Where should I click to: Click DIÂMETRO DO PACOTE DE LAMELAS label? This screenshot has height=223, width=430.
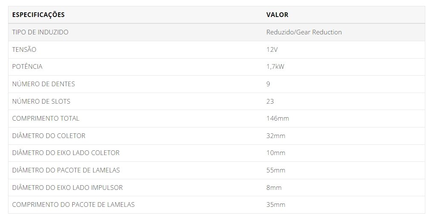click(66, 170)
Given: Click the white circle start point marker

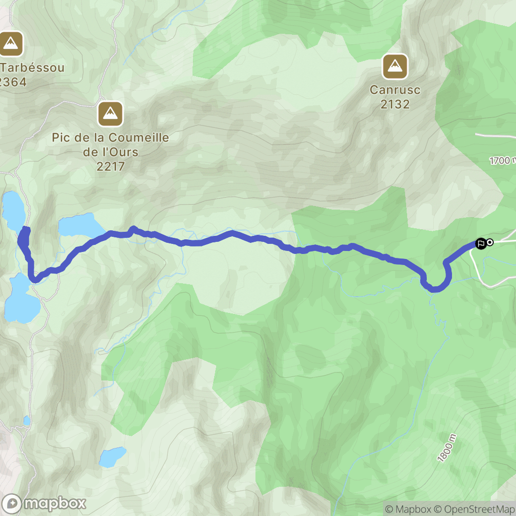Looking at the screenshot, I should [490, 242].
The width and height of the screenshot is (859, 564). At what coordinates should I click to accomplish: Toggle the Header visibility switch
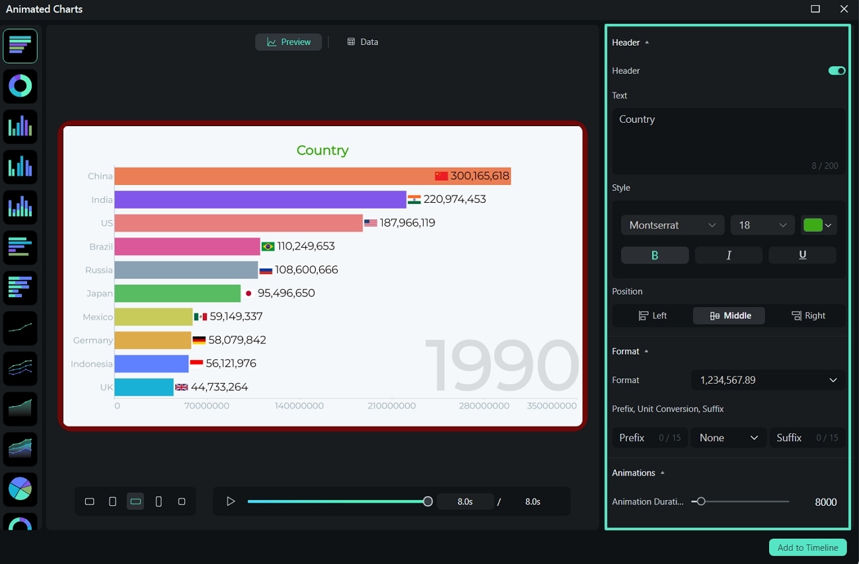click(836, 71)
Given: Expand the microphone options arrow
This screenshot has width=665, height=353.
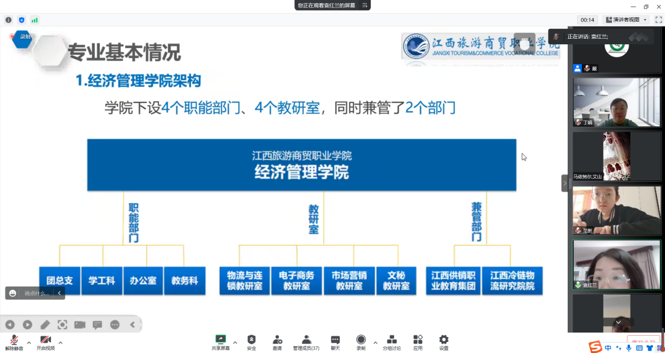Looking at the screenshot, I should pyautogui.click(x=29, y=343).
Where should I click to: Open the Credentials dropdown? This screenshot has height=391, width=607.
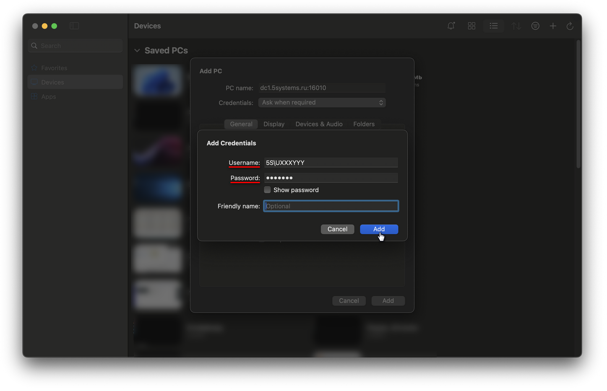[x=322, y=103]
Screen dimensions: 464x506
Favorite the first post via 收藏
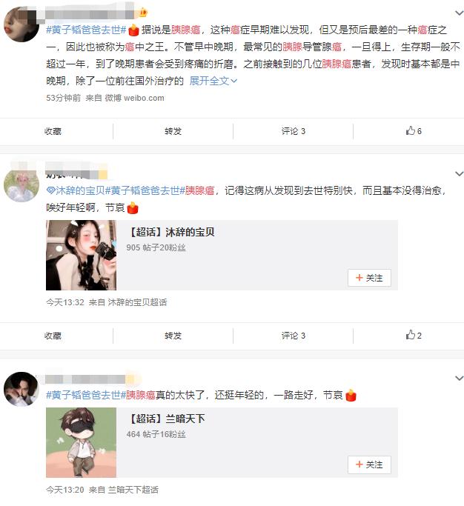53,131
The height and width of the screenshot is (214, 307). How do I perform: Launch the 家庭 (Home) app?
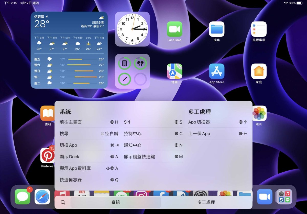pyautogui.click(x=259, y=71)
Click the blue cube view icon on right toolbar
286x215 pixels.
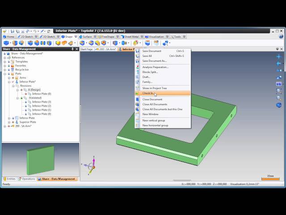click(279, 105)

* **Task description**:
Give again exactly the lines from the one holding "Where should I click to: Open" to the final line of the records, both ends included, and nothing more. Pictures do not belong in the copy.

* **Exercise result**:
Where should I click to: Open the Credentials dropdown? This screenshot has height=391, width=607.
[x=322, y=103]
Screen dimensions: 464x506
Favorite the first post via 收藏
53,131
The height and width of the screenshot is (214, 307). How do I perform: Launch the 家庭 (Home) app?
pyautogui.click(x=259, y=71)
Click the blue cube view icon on right toolbar
286x215 pixels.
click(279, 105)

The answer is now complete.